Enriqueta Rylands would have been proud. On the 125th anniversary of the opening of the library she bequeathed to Manchester in her husband’s name, a glorious celebration of the requited love between LGBTQ culture and pop music more than fulfils her intention to mark the city out as a place of culture and importance, not only by curating the ancient but also the near-modern.
Although it might be elasticising the truth to declare that the only good ‘Rock’ bears the surname Hudson, it’s transparently the case that, while the music that trades under the dispiriting flag of rock too often wearies the spirit with its crushing masculinity and attendant reverence for the self-importantly earnest, pop, by way of contrast, has always used the full rainbow palette of colours in its glittery make-up case. As the cosmetics counter metaphor implies, it’s the more gender-inclusive of the genres. And, in the words of turn-of-the-century miss-makers Baxendale, it’s music for girls.

Bronski Beat, 1984, photograph by Peter Anderson. Courtesy of PeterAnderson.photos.
Taking its cue from co-curator Jon Savage‘s book The Secret Public while broadening its time frame by a further six years (a remix extending it from 1979 to 1985), as an exhibition The Secret Public: LGBTQ Pop 1955–1985 draws back the curtain on a history that began in illegality. Until 1967, when it was at long last partially decriminalised in England and Wales, to be openly homosexual was to court both persecution and prosecution, to risk career and sometimes suicide. In the circumstances, Oscar Wilde’s love that dared not speak its name was forced to learn a different language. As the flamboyantly singular Little Richard put it, singing in tongues, “a wop bop a loo bop, a wop bam boom”.

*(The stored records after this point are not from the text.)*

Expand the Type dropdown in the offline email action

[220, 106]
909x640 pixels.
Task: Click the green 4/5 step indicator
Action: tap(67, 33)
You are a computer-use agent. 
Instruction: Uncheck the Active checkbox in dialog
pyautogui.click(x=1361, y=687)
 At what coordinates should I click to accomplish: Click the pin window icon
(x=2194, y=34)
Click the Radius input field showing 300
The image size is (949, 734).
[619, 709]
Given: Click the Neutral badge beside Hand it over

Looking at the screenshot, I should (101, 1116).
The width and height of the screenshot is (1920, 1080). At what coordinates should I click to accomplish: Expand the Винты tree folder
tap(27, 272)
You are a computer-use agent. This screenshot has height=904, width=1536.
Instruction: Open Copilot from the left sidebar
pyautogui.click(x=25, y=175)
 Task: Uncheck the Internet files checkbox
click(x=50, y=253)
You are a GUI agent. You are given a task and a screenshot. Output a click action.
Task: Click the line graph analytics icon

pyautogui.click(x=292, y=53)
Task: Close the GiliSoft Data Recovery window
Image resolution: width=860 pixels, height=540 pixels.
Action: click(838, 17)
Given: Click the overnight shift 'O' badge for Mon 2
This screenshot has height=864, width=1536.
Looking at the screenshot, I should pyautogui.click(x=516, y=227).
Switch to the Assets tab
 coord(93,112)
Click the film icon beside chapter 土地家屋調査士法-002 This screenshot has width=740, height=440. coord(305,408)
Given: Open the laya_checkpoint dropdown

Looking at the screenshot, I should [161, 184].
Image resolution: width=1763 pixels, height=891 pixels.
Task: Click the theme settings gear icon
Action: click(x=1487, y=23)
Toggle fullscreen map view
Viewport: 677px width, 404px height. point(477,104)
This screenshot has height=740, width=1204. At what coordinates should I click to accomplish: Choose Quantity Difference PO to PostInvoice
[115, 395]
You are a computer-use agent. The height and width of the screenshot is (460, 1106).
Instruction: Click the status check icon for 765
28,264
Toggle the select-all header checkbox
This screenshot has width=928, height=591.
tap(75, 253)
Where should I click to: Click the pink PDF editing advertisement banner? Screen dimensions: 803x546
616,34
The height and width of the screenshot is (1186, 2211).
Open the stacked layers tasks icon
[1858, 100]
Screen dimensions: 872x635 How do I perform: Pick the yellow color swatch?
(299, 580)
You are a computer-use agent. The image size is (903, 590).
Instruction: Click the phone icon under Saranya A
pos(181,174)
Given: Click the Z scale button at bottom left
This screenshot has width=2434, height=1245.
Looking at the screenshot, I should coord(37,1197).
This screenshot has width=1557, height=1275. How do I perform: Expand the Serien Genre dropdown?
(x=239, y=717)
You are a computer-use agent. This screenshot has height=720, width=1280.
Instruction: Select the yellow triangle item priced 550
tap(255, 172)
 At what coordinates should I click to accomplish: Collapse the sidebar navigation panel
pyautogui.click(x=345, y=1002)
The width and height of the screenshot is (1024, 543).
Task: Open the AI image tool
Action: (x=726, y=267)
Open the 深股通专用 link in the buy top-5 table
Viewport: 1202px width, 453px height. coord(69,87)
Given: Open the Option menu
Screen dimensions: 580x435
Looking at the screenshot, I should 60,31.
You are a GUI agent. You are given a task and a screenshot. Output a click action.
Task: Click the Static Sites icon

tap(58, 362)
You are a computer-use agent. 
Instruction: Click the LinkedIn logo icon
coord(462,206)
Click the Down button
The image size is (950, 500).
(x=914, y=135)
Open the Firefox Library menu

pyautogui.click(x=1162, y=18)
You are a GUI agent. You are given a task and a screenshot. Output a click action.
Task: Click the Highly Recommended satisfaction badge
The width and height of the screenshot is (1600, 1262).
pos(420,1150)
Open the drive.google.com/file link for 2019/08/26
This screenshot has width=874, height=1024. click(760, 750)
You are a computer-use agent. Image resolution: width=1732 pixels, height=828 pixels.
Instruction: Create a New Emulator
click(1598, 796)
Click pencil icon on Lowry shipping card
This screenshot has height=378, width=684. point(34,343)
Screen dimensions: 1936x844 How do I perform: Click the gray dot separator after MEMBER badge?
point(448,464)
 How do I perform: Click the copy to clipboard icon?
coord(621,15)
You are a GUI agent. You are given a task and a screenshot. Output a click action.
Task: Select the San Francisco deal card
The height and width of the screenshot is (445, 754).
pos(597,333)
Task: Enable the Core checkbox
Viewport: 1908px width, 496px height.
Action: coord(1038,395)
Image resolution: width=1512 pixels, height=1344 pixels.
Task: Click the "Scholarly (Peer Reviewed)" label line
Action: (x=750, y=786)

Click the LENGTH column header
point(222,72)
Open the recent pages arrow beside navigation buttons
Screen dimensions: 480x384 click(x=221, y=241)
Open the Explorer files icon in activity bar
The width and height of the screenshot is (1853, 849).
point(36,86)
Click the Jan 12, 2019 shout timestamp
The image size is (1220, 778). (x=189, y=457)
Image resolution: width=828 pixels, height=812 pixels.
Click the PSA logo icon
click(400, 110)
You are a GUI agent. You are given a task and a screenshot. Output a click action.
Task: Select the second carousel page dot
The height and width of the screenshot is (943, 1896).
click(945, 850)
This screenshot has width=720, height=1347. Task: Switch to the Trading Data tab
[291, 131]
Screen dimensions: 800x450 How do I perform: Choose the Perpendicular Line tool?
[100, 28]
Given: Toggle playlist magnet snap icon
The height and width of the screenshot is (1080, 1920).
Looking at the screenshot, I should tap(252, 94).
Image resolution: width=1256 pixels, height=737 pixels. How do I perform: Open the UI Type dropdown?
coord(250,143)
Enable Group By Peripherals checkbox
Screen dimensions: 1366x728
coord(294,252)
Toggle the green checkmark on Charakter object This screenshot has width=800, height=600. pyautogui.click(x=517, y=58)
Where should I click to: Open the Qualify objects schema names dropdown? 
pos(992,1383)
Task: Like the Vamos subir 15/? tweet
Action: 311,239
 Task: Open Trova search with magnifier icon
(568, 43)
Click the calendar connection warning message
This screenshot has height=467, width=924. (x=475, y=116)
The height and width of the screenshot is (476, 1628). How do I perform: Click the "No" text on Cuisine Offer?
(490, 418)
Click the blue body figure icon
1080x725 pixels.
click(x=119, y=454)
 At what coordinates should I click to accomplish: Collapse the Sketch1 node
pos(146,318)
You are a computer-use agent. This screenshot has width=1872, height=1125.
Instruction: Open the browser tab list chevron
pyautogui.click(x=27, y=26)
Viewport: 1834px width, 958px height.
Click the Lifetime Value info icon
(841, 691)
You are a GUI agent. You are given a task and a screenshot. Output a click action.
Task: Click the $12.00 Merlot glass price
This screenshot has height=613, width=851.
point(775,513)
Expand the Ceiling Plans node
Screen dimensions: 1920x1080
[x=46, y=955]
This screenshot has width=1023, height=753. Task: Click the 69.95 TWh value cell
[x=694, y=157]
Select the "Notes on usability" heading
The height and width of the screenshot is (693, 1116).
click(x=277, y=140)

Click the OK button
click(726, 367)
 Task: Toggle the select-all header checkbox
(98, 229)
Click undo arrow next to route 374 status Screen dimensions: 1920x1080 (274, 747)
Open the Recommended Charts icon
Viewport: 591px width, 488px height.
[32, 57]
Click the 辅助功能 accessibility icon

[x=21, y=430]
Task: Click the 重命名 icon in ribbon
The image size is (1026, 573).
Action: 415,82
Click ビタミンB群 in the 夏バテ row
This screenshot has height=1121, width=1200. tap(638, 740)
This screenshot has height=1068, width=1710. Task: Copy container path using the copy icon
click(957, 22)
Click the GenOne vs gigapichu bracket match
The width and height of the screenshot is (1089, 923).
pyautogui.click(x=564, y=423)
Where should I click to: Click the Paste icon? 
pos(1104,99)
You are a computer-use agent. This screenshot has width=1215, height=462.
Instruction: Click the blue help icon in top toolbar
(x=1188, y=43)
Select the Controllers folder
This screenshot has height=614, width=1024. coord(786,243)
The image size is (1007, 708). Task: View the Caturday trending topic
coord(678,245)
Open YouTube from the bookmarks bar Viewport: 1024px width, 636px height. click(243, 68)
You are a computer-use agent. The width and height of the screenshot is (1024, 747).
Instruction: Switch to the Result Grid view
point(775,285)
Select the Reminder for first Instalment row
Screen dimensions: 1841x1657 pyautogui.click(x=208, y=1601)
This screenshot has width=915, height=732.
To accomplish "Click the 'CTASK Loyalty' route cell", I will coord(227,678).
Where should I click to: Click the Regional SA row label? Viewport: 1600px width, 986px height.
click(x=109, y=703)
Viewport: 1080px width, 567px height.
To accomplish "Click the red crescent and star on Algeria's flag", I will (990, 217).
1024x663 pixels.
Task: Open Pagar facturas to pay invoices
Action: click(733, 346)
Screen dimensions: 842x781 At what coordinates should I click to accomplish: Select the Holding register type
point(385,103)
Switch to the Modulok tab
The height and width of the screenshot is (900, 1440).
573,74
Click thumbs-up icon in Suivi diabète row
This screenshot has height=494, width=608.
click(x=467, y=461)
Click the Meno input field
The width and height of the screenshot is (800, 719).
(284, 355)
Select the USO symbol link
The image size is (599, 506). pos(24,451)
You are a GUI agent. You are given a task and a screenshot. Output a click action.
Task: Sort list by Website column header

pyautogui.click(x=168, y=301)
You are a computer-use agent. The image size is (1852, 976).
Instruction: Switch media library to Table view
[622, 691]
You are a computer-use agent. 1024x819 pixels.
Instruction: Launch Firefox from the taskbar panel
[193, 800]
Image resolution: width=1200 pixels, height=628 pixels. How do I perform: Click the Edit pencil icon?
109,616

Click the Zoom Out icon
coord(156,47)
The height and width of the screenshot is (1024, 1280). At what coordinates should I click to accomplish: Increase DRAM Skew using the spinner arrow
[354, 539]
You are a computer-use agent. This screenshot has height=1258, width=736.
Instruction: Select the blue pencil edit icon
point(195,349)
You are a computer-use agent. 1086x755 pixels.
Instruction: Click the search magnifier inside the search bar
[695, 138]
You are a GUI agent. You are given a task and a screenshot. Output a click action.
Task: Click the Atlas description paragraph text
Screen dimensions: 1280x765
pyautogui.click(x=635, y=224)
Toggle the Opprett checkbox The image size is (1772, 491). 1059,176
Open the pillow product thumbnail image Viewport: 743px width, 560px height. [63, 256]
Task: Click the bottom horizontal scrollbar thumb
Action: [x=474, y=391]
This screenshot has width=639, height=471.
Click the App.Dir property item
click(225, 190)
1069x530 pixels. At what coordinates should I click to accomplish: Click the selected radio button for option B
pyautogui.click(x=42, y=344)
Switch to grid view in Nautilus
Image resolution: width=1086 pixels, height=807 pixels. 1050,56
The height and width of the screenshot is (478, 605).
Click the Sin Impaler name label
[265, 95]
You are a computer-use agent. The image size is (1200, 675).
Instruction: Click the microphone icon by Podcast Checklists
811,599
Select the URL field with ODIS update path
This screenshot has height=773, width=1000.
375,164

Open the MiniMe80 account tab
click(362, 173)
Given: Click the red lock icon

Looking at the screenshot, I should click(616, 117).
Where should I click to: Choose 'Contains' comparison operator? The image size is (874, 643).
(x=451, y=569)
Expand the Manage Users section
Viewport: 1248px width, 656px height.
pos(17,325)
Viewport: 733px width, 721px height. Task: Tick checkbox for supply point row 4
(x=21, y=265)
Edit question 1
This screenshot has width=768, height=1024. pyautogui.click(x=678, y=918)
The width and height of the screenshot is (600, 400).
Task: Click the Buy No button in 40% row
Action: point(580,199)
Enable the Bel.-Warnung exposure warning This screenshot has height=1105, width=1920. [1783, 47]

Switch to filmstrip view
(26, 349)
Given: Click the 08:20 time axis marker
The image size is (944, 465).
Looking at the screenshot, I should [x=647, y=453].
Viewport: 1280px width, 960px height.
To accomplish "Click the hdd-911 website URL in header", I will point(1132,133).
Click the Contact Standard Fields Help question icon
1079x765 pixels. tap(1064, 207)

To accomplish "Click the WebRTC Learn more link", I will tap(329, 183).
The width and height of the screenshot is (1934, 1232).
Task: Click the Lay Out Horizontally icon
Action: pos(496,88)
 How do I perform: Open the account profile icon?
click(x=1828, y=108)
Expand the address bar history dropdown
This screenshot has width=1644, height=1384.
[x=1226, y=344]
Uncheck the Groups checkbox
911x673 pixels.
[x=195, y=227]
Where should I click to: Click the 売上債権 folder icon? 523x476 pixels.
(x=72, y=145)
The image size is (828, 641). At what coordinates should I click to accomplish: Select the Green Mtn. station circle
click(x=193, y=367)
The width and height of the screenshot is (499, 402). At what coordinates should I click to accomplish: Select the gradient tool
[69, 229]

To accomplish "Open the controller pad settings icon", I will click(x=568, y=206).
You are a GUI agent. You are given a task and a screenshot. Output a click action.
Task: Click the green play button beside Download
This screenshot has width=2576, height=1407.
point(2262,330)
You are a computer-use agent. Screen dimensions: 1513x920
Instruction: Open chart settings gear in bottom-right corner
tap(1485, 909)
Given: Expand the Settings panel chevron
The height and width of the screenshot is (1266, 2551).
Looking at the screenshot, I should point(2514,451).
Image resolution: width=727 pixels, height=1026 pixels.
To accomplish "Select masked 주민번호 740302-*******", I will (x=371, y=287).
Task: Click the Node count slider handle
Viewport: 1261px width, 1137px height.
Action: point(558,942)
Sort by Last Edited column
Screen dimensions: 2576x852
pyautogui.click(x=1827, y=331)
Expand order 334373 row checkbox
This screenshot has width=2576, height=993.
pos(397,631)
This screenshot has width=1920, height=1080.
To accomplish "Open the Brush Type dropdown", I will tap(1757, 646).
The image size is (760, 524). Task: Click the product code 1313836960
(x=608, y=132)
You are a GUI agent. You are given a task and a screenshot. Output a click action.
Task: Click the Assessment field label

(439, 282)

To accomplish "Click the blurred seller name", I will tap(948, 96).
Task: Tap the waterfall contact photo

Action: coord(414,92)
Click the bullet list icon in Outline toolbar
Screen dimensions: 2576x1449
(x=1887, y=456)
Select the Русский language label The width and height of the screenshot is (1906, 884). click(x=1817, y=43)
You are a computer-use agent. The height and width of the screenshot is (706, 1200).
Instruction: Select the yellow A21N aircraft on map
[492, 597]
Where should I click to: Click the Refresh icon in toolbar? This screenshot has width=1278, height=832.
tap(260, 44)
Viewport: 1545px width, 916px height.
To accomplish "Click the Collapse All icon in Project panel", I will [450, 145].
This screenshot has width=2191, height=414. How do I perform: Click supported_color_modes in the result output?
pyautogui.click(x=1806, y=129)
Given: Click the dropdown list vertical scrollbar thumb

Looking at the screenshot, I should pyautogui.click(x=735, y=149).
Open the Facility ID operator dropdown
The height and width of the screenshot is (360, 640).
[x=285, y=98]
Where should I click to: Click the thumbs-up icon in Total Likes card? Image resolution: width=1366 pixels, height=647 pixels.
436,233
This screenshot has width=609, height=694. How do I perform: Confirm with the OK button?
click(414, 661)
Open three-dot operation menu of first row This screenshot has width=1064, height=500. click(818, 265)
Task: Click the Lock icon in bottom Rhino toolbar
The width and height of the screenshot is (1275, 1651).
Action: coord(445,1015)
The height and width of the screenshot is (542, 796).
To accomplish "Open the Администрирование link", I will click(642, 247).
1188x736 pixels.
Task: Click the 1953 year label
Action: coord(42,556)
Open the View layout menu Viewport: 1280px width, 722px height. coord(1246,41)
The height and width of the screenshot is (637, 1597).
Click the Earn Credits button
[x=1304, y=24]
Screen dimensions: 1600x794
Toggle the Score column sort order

Pop, it turned out, was the ideal idiom. An artifice itself, like a burlesque striptease its surfaces could conceal as much as they revealed. For artists like the aforementioned Little Richard or Liberace, this might mean wearing extravagance as though it was a mask; a flamboyance so theatrical that, in suitably Wildean paradox, it obscured the fact that actor and act were one and the same.
Ending the exhibition’s narrative at the mid-point of the 1980s affords the overview a final flourish of optimism, one that the regrettable recent rise in transphobia suggests can never be other than guarded. Bronski Beat, unlike so many of their predecessors, had no time for dressing up who they were. Their Age of Consent may well be the most under-appreciated LP of the 1980s. All face and no mask, all text and no subtext, they seemed all the more fearless for the vulnerability in lead singer Jimmy Somerville’s bruised and yearning falsetto.

The Secret Public exhibition, John Rylands Library. Courtesy University of Manchester. Photo by Michael Pollard.
Also present, and then still correct, are The Smiths. Inducted these days into the canon of the music monthlies, it’s easy to overlook how far apart they once shimmied from their peers. Their unapologetic otherness – the blouse-clad Morrissey baring chest and soul on Top of the Pops, with partner-in-crime Johnny Marr, hair teased into a Ronettes‘ inspired beehive hand in glove at his side – inspired ridicule and adulation in equal measure. The former’s largely genderless lyrics owed something, to be sure, to Buzzcocks’ Pete Shelley, yet still spoke in those days to those who shared his uncommon cause.
In displaying the ephemera of mass-produced popular culture with the reverence the Rylands more typically extends to collection-piece signifiers of the art and literature endorsed by the fiscally advantaged, The Secret Public makes an eloquent case for its emotional equivalence. What’s vividly, rhythmically present within its walls and display cases is the cascade of feelings by which life is actually lived, compressed with artistry into artefacts of lust, pride, heartbreak, anger and ultimately love; nothing more and nothing less than Pop Life, because – as Prince knew – “we all got a space to fill”.